Der Baum ist mächtiger als die Steine

Es sind leider keine Informationstafeln vorhanden, die uns sagen würden, wie viele Menschen in den kleinen Zellen untergebracht waren oder warum die Sklaven eingesperrt wurden. Unruhige Zeiten gab es in der Geschichte jedenfalls genug. Vielleicht hätten wir doch die geführte Tour machen sollen.

Blick in umgekehrter Richtung, in Richtung Freiheit.

Am 27. April 1848 wurde die Sklaverei in den französischen Kolonien für immer abgeschafft. Die ehemaligen Sklaven mochten nicht mehr auf den Plantagen arbeiten, so dass bis 1889 etwa 42000 Inder für diese Arbeit angeworben werden mussten. Wir steigen in unseren Wagen und fahren wieder zurück zu Sissi, die Tour hat sich länger als erwartet hingezogen. Im Wagen diskutieren wir noch über die Geschichte des Sklavenhandels in die Karibik.
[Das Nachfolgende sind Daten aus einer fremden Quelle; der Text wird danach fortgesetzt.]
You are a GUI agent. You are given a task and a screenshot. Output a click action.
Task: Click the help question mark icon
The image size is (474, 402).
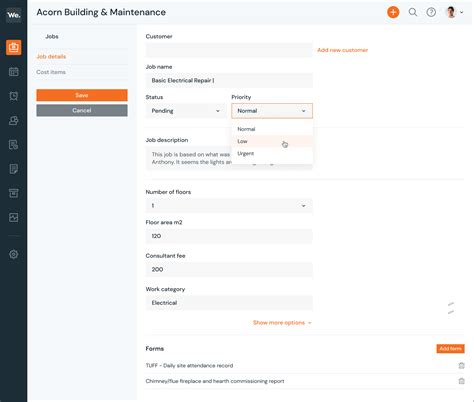(x=431, y=12)
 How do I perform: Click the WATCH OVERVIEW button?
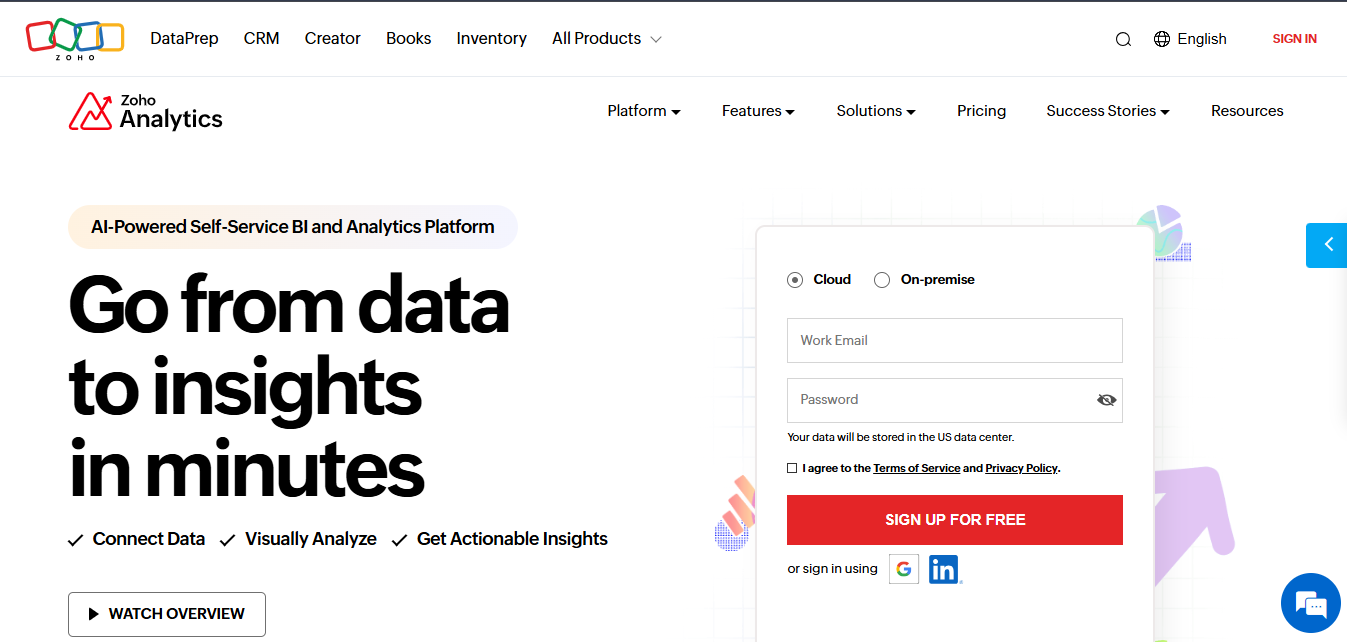[x=167, y=614]
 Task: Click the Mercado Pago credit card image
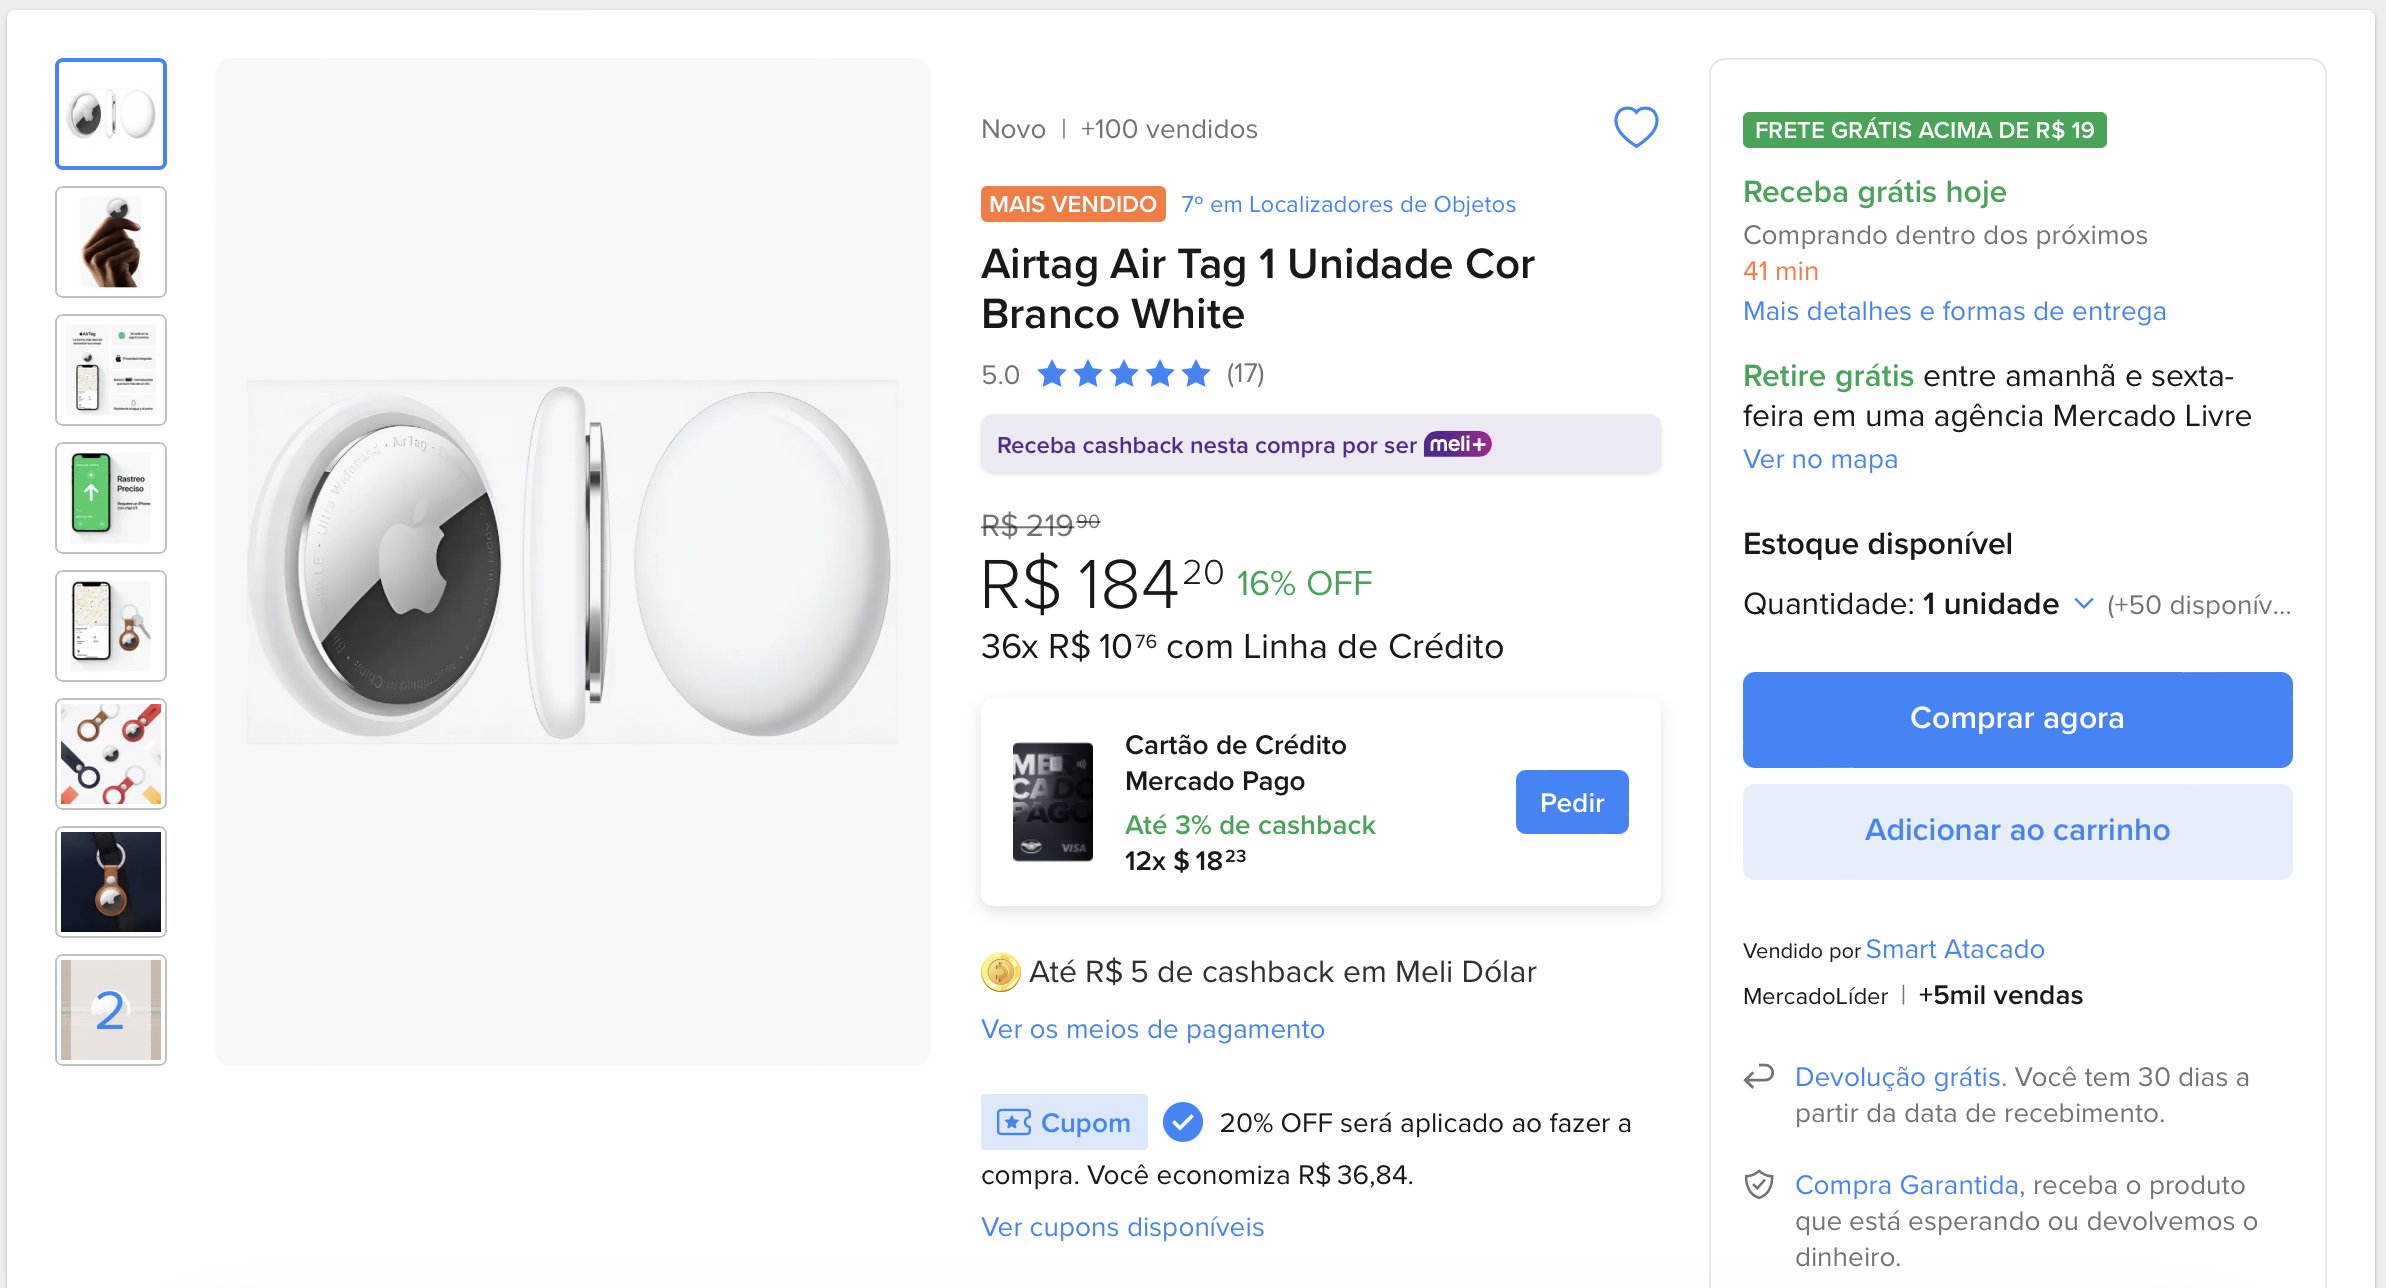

Schon in den letzten Tagen ist mir eine Gruppe von Kindern und Jugendlichen aufgefallen, die am frühen Abend immer wieder mit ihren Fahrrädern durch das Werftgelände fahren und die Schiffe genau inspizieren. Ich spreche sie an und erzähle ihnen von dem gestohlenen Fahrrad. Sie wissen erst einmal gar nichts. Ich lobe eine Belohnung für die Wiederbeschaffung aus. Einer der Jugendlichen meint, er würde den Dieb kennen. Ich erkläre, dass sie sich die Belohnung verdienen können, wenn das Rad wieder zu mir zurück kommt. Bei einem Neupreis von 1500€ kann ich es ja einmal versuchen. Eine halbe Stunde später verstaut Eike das Rad unter Deck, ich zähle die Geldscheine vor. Zwar bin ich mir sicher, direkt beim Dieb gekauft zu haben, doch der Preis war gut. Dafür verstirbt in der folgenden Nacht eine weitere Batterie. Nun besteht akuter Handlungsbedarf. Zum Glück sind die Batterien hier günstiger als in Aruba. Eine Batterie, die ich dort für ca. 850 US$ erwerben könnte, kostet hier „nur“ 430€.

Nun ist nur noch eine Batterie übrig geblieben.